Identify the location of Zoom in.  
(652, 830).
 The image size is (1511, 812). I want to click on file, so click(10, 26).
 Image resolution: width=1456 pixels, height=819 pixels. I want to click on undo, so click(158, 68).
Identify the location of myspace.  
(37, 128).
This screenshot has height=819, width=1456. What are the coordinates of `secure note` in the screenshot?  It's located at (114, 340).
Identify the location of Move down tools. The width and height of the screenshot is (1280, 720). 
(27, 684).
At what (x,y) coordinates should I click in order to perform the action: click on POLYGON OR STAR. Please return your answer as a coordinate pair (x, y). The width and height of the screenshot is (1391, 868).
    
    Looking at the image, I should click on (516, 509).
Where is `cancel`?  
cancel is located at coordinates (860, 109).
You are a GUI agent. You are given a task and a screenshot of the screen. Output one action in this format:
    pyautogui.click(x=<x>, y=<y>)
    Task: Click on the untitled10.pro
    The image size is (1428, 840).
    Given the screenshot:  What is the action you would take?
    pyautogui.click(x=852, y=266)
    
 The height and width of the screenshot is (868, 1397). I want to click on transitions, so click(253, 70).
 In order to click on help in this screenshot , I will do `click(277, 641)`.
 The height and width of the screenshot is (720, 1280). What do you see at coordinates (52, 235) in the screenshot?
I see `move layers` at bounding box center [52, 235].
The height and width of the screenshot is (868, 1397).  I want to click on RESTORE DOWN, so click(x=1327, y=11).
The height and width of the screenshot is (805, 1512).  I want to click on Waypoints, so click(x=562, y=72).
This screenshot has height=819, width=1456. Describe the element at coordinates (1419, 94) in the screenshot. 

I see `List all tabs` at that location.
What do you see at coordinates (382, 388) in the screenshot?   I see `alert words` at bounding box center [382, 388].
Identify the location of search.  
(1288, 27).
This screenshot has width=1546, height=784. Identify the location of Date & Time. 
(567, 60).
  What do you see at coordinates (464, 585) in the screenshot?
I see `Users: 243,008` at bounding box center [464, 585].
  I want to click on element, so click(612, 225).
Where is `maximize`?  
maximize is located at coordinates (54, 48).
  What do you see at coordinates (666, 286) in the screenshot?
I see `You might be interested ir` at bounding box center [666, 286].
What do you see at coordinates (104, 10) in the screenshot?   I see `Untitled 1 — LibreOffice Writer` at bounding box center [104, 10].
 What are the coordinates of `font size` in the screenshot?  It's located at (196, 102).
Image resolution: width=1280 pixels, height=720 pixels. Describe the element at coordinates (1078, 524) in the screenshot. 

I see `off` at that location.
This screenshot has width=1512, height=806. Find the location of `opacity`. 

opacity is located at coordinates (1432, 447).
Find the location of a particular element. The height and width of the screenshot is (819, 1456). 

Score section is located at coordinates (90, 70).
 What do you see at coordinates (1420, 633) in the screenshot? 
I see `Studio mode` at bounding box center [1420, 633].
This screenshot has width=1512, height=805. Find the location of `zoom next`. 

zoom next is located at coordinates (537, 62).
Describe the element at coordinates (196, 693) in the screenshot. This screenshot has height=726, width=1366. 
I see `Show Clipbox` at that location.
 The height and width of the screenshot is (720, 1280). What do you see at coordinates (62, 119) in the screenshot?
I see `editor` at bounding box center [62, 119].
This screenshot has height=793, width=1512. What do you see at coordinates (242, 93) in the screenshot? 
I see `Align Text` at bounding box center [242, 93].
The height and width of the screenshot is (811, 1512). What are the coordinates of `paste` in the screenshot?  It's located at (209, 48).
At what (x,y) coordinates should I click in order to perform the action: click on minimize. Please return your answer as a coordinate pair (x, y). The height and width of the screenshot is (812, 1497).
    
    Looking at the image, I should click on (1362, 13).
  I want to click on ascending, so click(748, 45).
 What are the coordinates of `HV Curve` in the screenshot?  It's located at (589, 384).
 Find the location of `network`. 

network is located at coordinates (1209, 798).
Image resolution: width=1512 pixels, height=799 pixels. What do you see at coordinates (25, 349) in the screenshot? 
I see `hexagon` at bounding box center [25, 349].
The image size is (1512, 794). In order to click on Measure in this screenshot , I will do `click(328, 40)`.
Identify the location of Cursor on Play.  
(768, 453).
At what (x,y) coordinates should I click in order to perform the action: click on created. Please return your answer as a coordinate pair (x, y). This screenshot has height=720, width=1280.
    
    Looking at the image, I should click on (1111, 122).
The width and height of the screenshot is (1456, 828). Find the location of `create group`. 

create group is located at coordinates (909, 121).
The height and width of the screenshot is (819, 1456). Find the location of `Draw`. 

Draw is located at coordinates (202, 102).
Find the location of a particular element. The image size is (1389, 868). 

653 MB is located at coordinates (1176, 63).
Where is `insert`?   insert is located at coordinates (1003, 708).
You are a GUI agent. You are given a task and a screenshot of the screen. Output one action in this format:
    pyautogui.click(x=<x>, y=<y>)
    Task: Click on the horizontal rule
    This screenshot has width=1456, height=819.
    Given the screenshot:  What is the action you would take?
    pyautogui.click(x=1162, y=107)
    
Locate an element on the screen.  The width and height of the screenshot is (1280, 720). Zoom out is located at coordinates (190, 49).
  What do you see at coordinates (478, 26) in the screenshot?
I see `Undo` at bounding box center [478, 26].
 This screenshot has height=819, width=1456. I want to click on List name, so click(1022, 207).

EXERCISE AIM
Duplicate the lines above verbatim, beginning at the line that contains "This screenshot has width=1512, height=806." and stopping after the line that contains "zoom next is".

REPLY
This screenshot has width=1512, height=806. Find the location of `opacity`. 

opacity is located at coordinates (1432, 447).
Find the location of a particular element. The height and width of the screenshot is (819, 1456). 

Score section is located at coordinates (90, 70).
 What do you see at coordinates (1420, 633) in the screenshot? 
I see `Studio mode` at bounding box center [1420, 633].
This screenshot has width=1512, height=805. Find the location of `zoom next`. 

zoom next is located at coordinates (537, 62).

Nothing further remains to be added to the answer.